We should remember that what content Facebook serves us with is dependant on what we interact with. As you mentioned this down to the edgerank algorithm - developed to help decide what appears in everyone's feeds. The more you interact with a person or a page’s posts, the more likely their posts will appear in your feed when you're logged in. And this has been happening for a few years. Its nothing recent - its just gathered more focus with the 'pay to promote' options that are now available to everyone. Page admins being able to see reach figures has also fuelled the fire by giving the impression that reach has been reduced when they are allegedly just more transparent.

I've read a lot of articles about this topic recently and although facebook and edgerank don't always seem to get the algorithm development right - the reality of what our feeds would look like if we saw every single post from every single person or page we like could be a horror show. It would be pretty messy.

Of course Twitter also runs similar process.

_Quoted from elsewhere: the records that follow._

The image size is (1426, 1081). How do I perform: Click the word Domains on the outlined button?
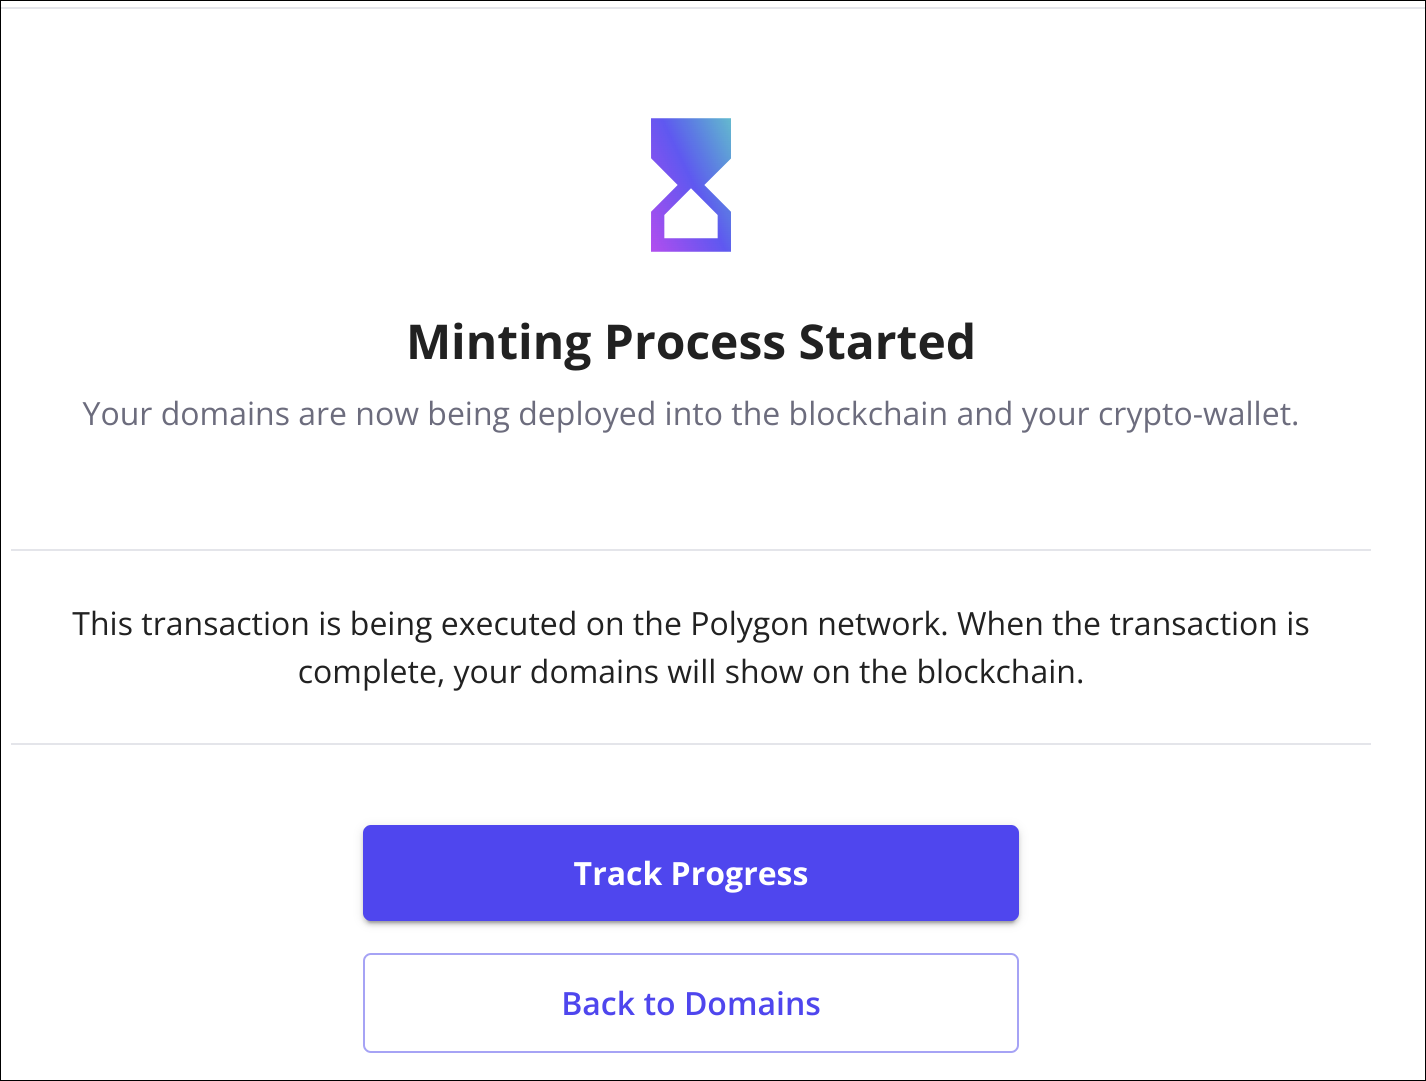(x=753, y=1003)
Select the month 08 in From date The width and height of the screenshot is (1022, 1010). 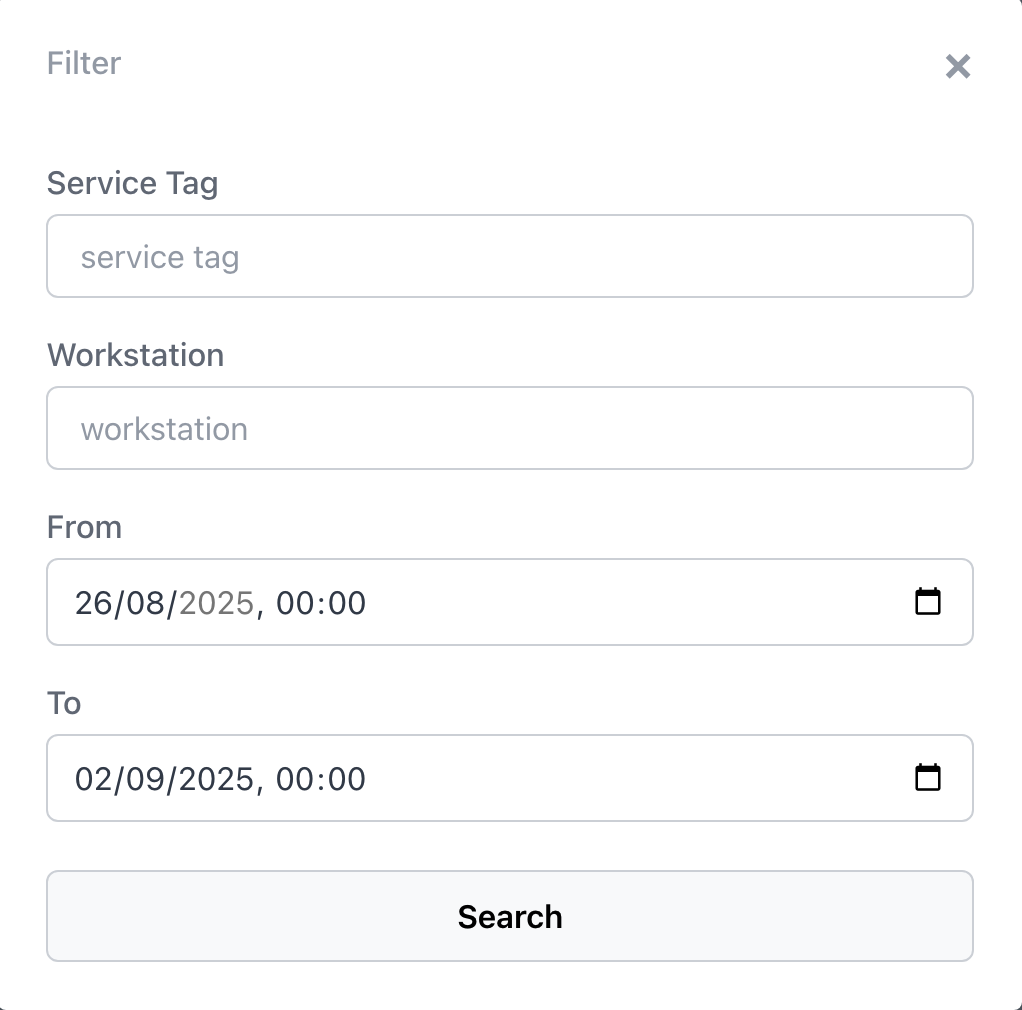(145, 603)
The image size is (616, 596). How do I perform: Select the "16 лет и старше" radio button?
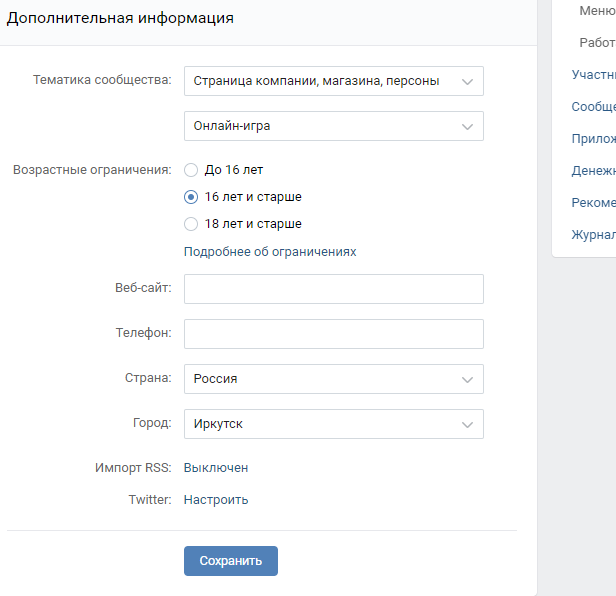[191, 197]
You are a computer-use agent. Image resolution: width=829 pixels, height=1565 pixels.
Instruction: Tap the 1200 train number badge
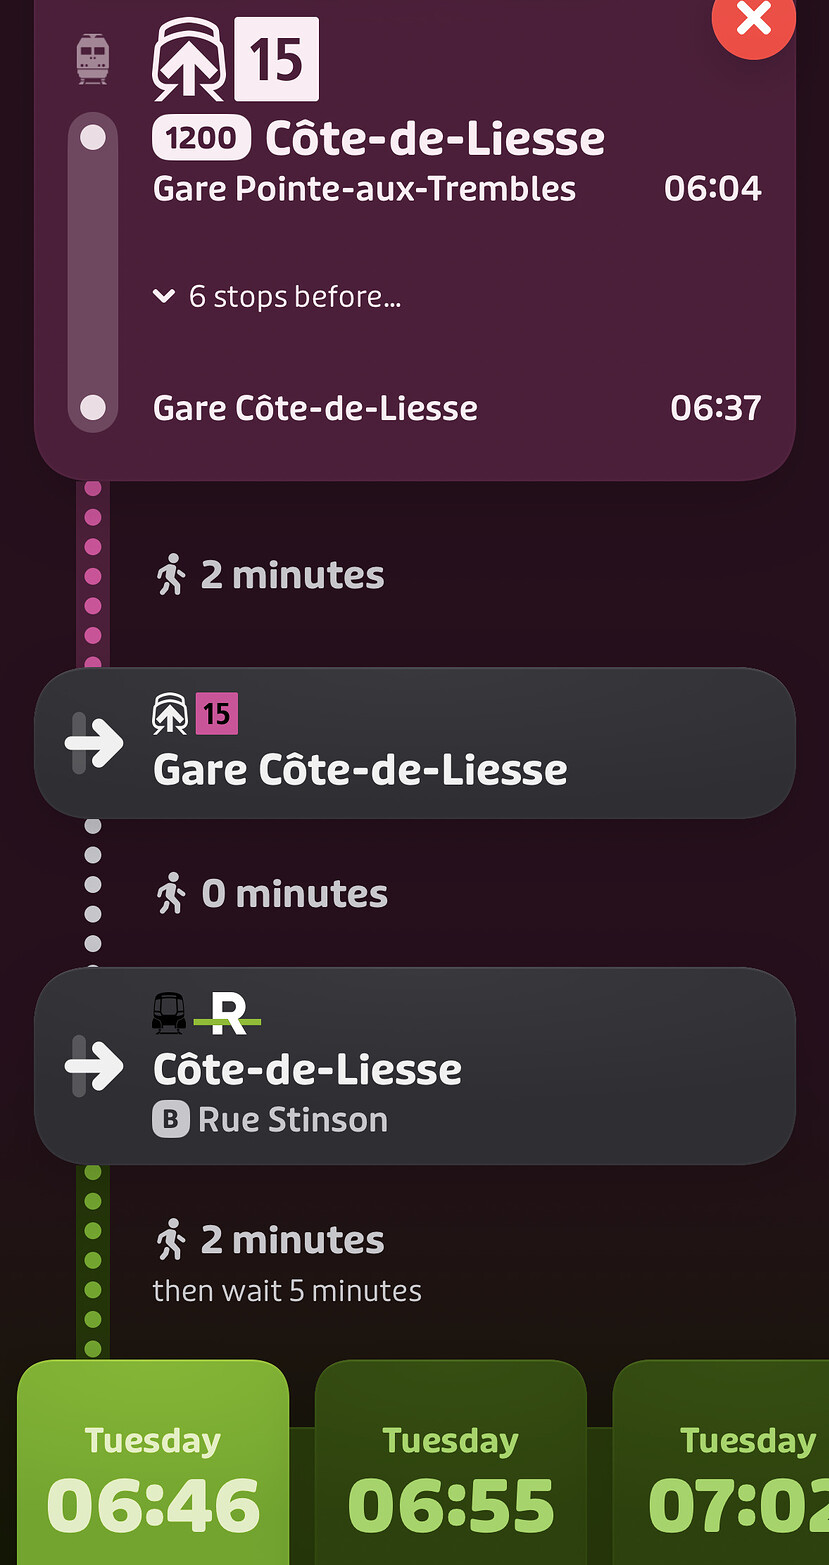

We don't see everything that's ever posted every time. One of the best analogies I have read recently was to think of these feeds functioning a bit like a radio station. You tune in from time to time to hear what’s happening at that actual moment in time. Depending on the time of day, you’ll see or hear different things from different people. It's just a constant flow of moving information.

Personally I agree with the view that its about going back to the fundamentals of using social media. Building a community and providing that community with interesting stuff they want to engage with. If you do that, they'll like it and keep coming back for more - the upshot being that your content will then start to appear more regularly in your community members feeds - because they want it. Facebook are making us work harder but why shouldn't they? I for want to see the stuff that will definitely interest me rather than logging in and seeing stuff that does now and again. From people or pages I hardly know or are randomly acquainted with for that matter. There are email data base lists for me to reside on for that.

Facebook obviously needs to make money - their lack of decent mobile app advertising and the increase in mobile usage is probably not helping, when you compare it to Twitters growth in this area. They'll never get it 100 right (we are all individual users who will demand different things from what is essentially a free platform) but at least they are trying to make improvements in a way that empowers individuals and smaller businesses to potentially reach newbies with 'paid for' posting opportunities along with the big boys. It will also force us all to become more creative with what we post, and hopefully reinvigorate rich user experiences to take place.

Yep - There is less room to make easy noise now - but there's much more room for building real relationships with real people. It's just going to take real work.

November 13, 2012 | Unregistered CommenterJamie Baker

Hi Jamie

Interesting point of view, but I do disagree on some points.

The main issue for me is that Facebook have 'turned down' the reach for posts by Facebook pages. This has been reported by hundreds of page owners around the World.

I was looking today at our posts at work and we're not getting anywhere near the same reach we once did. We used to get between 500-700 reach for posts which had little engagement (handful of likes / comments / shares) right up to over 1200 for posts which had lots of engagement (100+ likes / comments / shares). This is from a page which had 1600 likers in August, climbing to 1870 today. Lately, we've struggled to get above 400 reach for any post.

Hey presto! Facebook have come up with a solution to this - promoted posts! It's hard not to be cynical.

I agree that we need to be cleverer with what we post. Just one of the things we're looking at is examining what content works and what doesn't.